▸ TASK INSTRUCTIONS
Find every line in the records below that holds the word "Help", and copy each one.

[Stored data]
**********

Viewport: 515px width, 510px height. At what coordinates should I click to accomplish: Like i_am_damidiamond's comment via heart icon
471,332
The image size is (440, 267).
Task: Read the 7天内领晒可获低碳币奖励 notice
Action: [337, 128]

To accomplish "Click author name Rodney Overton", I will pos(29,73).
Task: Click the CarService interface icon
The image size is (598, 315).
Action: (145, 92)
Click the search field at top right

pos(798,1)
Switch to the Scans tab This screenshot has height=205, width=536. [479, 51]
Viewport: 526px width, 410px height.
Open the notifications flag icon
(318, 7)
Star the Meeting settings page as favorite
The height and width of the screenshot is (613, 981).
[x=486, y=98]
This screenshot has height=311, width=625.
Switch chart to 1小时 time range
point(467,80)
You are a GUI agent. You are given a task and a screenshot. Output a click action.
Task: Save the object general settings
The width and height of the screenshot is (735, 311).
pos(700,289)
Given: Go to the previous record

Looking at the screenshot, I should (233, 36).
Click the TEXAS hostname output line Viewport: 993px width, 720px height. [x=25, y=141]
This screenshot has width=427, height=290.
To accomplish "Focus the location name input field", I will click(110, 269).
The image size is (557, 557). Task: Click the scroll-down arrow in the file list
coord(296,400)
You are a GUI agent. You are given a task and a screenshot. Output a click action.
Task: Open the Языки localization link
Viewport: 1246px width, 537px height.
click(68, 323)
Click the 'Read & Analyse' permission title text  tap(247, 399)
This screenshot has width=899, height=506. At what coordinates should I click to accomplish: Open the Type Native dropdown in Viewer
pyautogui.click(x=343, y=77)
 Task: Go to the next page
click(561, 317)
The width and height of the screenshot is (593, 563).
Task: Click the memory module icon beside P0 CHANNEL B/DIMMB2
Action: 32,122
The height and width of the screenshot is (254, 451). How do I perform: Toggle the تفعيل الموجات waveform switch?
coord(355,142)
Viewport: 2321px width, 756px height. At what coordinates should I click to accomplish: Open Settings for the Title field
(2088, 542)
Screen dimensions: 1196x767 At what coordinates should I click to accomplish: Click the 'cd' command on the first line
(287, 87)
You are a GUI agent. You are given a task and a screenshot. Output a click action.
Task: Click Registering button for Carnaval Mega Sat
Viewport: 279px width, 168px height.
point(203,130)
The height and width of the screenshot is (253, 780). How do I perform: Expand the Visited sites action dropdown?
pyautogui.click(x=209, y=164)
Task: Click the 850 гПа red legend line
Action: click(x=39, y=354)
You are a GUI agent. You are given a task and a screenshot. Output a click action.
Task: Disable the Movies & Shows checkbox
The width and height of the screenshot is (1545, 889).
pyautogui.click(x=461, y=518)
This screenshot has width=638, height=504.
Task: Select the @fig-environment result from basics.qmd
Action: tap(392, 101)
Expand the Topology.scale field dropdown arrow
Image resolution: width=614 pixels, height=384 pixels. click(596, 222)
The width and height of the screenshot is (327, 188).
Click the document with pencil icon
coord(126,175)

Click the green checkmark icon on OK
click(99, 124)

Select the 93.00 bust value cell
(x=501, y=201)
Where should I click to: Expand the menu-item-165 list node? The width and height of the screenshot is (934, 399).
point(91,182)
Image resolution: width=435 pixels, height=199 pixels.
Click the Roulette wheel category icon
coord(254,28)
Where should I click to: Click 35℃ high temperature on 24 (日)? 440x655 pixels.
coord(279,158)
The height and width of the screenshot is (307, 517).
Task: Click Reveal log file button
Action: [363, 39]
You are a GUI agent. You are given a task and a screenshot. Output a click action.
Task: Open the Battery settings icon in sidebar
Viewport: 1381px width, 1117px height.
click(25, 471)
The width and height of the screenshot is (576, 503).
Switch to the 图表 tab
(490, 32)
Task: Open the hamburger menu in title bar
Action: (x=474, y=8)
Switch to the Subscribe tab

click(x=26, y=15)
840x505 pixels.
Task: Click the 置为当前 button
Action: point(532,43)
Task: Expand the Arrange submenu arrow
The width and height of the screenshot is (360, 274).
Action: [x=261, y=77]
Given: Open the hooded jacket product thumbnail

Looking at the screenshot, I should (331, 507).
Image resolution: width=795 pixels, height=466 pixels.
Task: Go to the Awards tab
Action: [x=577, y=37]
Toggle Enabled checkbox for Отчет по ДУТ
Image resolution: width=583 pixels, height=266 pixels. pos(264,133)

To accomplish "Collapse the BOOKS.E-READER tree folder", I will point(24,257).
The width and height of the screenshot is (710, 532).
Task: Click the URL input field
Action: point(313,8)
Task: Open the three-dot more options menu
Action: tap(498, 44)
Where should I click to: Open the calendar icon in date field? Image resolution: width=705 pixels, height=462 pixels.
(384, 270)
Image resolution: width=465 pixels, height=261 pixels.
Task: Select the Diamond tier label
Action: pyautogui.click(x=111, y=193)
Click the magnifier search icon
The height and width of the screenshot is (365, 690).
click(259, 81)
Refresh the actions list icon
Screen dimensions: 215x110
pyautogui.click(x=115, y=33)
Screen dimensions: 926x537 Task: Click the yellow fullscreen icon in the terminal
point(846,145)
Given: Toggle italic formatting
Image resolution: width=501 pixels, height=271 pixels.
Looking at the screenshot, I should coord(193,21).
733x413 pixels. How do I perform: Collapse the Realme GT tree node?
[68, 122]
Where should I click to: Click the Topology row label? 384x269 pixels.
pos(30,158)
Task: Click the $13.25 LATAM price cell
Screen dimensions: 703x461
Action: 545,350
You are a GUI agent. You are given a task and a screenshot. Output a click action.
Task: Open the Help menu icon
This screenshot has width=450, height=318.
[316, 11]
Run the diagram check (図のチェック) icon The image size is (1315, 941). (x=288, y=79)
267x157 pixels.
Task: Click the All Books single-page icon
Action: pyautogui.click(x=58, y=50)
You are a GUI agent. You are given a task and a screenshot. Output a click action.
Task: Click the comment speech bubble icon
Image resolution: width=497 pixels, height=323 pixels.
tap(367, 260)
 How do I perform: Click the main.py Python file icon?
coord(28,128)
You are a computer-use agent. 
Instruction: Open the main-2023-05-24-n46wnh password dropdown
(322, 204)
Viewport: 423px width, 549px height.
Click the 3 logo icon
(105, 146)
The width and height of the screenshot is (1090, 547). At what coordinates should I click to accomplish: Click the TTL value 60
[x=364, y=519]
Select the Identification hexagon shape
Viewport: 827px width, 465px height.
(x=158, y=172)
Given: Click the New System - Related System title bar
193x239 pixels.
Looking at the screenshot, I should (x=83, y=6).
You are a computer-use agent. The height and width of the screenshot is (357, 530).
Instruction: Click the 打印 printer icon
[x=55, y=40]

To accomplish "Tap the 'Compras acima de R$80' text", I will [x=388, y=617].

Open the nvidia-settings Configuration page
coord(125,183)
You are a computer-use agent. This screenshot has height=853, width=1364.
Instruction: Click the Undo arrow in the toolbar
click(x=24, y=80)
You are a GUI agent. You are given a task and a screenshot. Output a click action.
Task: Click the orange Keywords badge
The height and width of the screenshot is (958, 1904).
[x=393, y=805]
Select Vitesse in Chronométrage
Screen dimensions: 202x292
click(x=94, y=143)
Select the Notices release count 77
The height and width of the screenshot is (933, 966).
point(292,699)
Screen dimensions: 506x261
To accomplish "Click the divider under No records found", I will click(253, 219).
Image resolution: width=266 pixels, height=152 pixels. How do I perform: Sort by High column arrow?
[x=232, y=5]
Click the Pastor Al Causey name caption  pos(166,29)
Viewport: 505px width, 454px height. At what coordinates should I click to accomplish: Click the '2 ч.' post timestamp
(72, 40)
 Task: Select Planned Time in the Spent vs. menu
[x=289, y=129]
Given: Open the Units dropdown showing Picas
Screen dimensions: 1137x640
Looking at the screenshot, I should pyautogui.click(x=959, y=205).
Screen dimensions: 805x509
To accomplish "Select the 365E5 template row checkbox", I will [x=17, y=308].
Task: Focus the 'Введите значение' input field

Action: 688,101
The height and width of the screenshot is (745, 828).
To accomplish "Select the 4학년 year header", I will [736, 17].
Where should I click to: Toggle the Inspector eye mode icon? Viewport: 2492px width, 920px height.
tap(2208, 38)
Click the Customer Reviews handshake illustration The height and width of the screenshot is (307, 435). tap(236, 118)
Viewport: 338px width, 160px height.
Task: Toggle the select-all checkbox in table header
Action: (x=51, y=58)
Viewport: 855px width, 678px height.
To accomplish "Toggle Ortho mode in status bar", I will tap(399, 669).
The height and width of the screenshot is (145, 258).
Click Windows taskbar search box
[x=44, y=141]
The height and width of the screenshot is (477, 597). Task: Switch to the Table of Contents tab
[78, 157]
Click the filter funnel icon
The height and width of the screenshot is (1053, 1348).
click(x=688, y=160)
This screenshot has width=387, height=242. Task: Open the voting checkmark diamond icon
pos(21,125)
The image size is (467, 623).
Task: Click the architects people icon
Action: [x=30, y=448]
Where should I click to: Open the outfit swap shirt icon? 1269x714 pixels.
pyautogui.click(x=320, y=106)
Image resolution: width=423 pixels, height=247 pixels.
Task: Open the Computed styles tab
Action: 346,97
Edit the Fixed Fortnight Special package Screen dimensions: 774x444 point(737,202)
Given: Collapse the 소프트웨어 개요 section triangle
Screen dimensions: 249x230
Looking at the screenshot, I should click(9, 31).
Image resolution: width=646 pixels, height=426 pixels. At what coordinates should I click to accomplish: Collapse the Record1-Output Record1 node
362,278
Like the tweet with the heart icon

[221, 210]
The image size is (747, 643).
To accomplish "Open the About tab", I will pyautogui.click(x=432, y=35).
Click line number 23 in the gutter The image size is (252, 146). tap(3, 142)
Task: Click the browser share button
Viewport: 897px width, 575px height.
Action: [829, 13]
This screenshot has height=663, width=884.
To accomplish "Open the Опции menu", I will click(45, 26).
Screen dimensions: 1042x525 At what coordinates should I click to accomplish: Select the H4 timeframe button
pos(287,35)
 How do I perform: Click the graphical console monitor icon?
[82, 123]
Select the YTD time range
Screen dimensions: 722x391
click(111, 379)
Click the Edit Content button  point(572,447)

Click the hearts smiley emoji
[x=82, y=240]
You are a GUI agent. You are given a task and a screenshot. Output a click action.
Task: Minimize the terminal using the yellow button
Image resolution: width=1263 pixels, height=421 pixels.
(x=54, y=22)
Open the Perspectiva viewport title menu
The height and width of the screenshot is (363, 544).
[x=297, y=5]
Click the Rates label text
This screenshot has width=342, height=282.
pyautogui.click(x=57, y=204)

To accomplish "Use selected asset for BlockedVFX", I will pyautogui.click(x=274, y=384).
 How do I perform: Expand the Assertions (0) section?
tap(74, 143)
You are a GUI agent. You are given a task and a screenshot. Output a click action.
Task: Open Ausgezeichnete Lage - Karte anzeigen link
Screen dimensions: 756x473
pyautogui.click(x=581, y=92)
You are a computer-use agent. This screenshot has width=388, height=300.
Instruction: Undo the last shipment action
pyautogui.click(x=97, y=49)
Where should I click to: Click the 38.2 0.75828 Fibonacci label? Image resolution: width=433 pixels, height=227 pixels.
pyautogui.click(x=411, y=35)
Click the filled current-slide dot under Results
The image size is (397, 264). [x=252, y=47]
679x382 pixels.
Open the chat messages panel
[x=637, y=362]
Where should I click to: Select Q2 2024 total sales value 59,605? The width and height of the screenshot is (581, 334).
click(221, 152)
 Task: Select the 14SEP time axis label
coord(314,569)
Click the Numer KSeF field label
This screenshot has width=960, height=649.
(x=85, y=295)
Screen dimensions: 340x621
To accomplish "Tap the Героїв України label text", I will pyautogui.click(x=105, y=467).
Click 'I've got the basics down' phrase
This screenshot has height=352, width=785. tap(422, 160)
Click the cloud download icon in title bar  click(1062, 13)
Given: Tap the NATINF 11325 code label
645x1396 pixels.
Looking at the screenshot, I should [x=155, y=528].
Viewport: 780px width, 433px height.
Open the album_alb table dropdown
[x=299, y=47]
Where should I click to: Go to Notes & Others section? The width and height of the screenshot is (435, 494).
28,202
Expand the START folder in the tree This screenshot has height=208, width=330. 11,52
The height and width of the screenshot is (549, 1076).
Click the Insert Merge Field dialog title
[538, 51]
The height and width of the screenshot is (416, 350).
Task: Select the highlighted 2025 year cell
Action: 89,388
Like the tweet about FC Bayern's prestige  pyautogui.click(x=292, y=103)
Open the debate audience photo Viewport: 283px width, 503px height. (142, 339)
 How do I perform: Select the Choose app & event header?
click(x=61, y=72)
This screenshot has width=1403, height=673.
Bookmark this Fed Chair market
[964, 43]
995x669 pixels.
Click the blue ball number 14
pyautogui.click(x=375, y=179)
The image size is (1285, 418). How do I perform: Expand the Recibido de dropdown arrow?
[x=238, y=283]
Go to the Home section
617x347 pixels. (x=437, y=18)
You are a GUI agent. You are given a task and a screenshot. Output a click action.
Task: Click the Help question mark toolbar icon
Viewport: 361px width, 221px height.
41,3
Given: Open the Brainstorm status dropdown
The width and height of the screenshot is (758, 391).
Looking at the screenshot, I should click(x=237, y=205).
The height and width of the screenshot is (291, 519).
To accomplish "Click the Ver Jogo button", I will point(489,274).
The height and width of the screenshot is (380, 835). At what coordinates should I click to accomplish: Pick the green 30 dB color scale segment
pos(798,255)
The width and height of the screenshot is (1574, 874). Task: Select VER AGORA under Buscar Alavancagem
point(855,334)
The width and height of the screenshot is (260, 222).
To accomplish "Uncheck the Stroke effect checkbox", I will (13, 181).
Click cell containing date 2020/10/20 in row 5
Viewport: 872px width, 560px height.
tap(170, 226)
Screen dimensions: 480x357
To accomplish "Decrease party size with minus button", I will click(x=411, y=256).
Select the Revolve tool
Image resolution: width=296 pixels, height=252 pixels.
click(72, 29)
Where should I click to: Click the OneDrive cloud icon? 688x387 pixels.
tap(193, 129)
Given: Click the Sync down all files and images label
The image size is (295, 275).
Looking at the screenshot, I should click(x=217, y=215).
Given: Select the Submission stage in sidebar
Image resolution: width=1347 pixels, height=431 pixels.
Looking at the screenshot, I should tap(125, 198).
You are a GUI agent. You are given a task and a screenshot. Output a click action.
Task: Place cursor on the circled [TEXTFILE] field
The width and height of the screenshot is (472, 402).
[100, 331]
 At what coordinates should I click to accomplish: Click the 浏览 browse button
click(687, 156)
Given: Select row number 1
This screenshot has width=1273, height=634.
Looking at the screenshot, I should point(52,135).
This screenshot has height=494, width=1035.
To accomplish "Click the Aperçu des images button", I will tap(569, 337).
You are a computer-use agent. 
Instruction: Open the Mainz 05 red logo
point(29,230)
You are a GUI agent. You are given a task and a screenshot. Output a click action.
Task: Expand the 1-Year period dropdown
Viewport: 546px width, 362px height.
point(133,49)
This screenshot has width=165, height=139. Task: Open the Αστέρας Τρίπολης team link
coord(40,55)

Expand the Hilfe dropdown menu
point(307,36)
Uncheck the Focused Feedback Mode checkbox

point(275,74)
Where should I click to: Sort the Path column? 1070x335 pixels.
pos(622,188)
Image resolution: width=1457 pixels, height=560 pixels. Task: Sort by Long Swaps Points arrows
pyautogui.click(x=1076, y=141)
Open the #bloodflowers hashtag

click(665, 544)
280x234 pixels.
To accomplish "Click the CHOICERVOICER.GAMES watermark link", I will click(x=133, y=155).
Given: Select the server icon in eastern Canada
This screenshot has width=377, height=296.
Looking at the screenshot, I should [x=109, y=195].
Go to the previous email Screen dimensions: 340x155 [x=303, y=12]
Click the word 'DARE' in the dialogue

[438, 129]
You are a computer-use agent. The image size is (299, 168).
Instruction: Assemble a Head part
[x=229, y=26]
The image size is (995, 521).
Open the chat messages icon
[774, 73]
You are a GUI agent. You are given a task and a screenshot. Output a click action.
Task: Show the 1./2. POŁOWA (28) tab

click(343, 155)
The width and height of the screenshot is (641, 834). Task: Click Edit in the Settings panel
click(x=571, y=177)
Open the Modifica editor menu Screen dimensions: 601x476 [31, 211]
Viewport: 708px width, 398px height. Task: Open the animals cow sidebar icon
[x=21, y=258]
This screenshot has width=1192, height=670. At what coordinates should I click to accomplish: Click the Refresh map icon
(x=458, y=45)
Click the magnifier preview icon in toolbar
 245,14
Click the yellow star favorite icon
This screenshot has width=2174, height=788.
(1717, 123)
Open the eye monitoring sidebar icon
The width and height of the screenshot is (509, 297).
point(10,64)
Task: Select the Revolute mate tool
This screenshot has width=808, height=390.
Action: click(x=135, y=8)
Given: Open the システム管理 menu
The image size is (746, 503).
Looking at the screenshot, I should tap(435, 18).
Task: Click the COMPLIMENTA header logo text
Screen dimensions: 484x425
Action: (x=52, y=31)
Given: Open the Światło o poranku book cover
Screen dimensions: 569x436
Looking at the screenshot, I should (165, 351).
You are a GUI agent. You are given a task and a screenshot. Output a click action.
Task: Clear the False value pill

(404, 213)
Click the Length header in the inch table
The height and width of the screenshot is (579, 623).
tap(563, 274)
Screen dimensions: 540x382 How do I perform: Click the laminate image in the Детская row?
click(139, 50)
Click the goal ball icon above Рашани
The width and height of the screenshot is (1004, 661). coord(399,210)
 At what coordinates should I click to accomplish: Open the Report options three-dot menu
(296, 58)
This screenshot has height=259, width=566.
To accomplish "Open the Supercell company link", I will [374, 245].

**********

▸ RESULT OF THE TASK
Task: Open the Help menu icon
Task: Click the Help question mark toolbar icon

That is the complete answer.